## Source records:
***

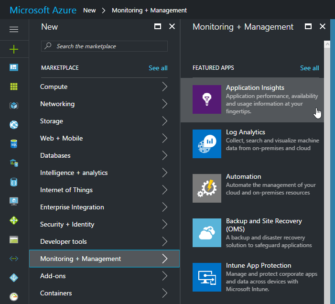The width and height of the screenshot is (335, 304).
Task: Click the Backup and Site Recovery cloud icon
Action: coord(207,233)
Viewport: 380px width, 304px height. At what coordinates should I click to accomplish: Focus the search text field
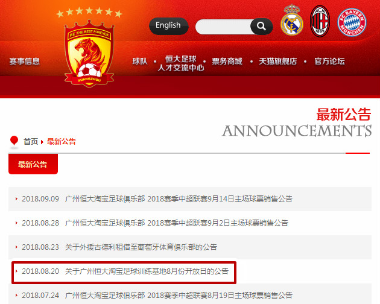point(223,27)
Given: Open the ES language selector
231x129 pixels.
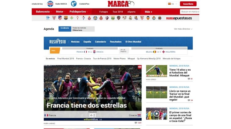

***

## Prompt:
A word-for-word repeat is expected of the lines from the one with "Viewport: 380px width, 304px" to the end of the data, both included; pictures are not part of it.

## Task result:
Viewport: 380px width, 304px height. At what coordinates should I click to accomplish: Focus the search text field
point(223,27)
Given: Open the ES language selector
231x129 pixels.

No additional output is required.